Problem statement:
Find the line below with "500x474 pixels." and the line with "the Format Painter". Output exactly those lines and everything between them, leaving out the pictures.

Supplied records:
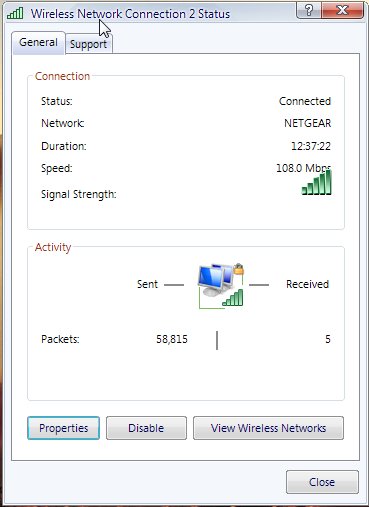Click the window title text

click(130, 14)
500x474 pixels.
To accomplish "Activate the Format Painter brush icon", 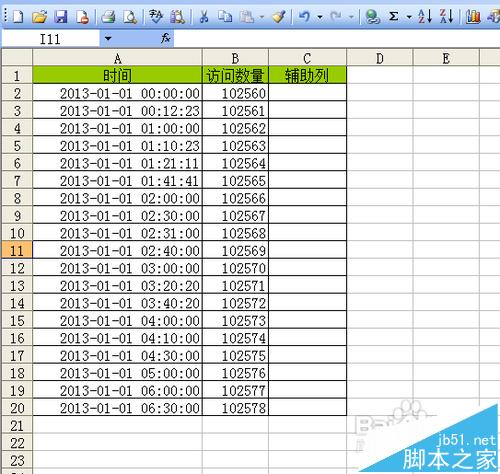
...
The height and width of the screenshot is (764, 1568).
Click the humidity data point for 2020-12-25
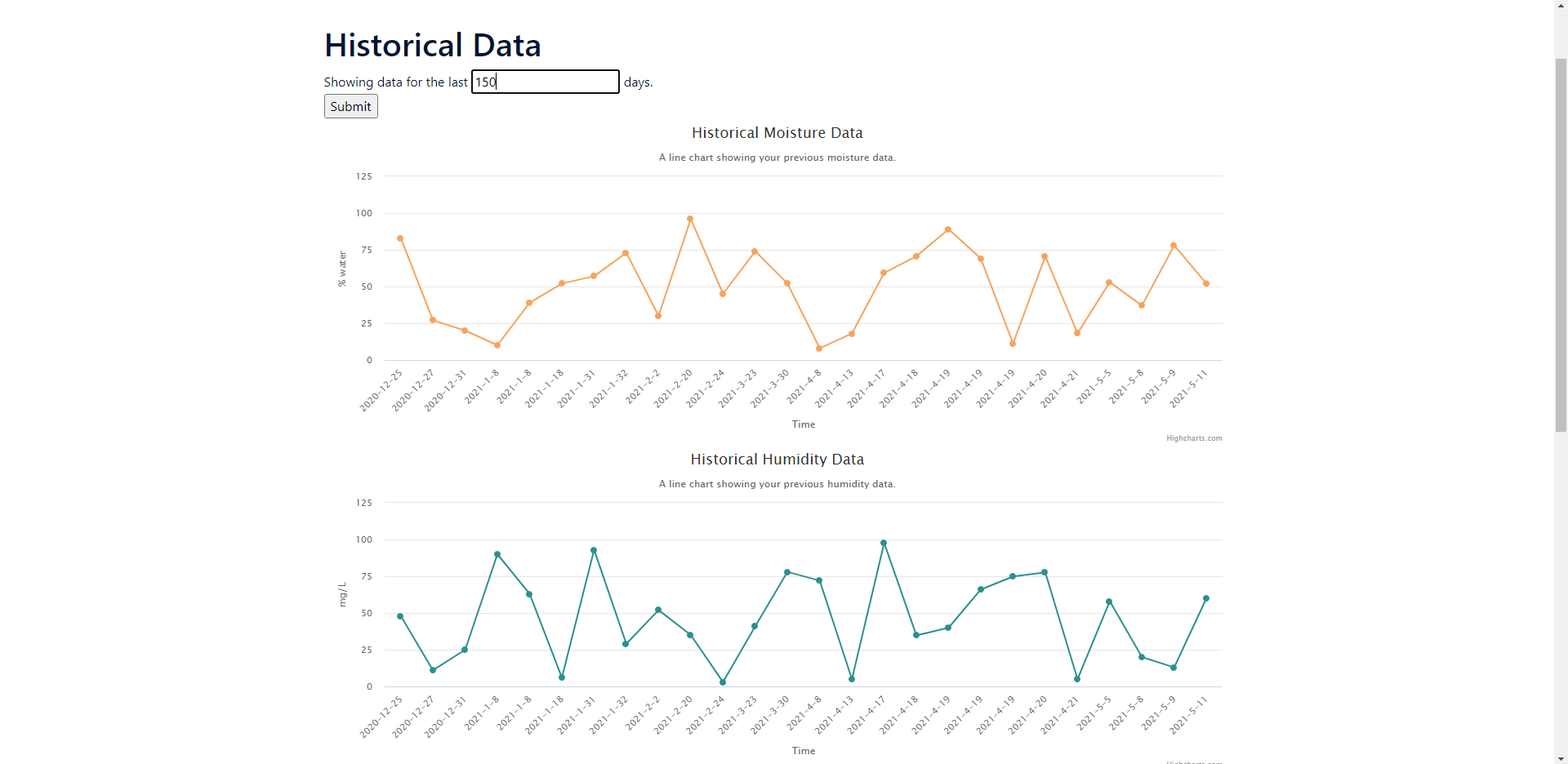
---
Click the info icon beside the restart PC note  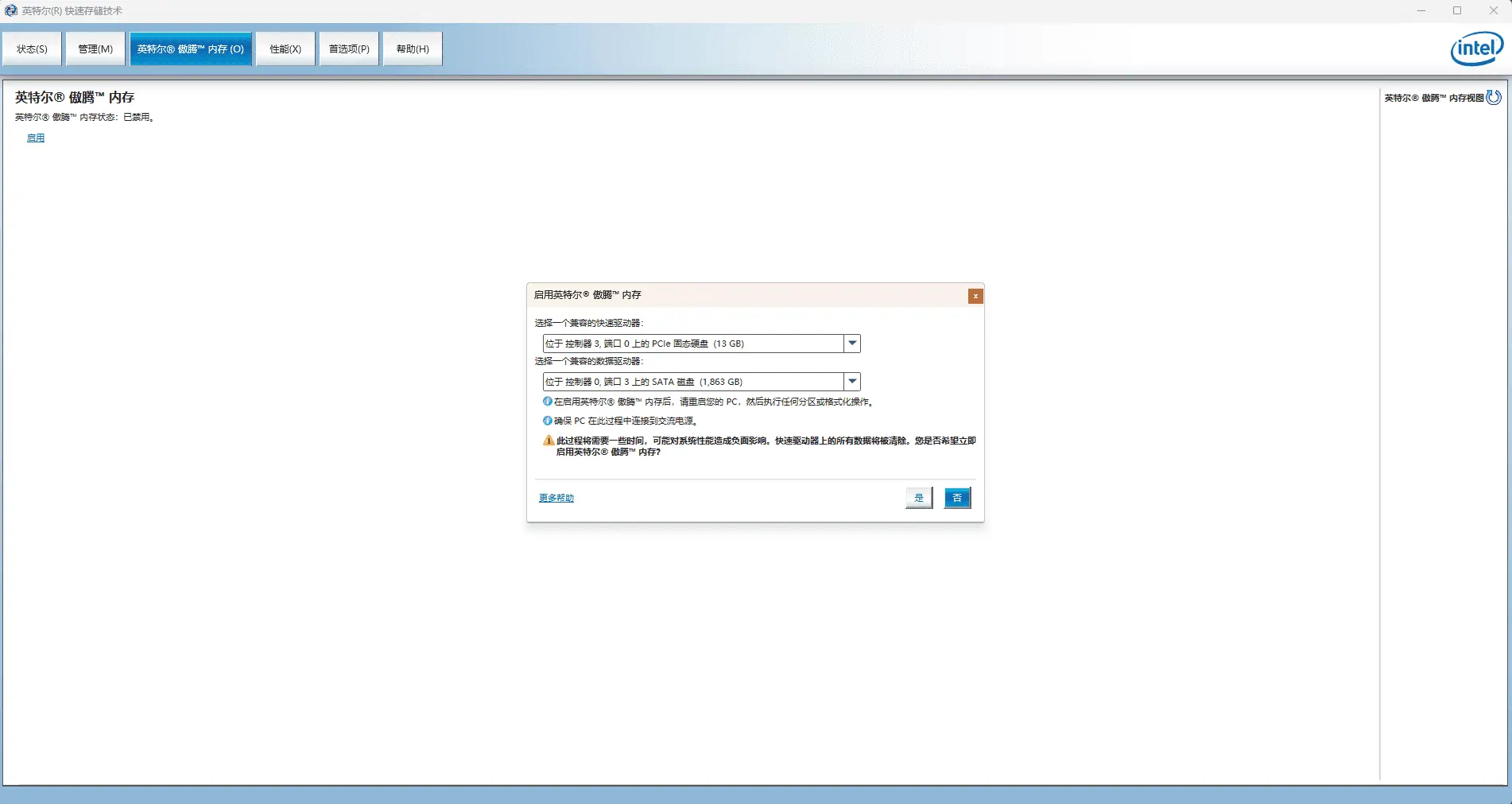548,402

Result of the exercise:
500x474 pixels.
To accomplish "Activate the Format Painter brush icon", 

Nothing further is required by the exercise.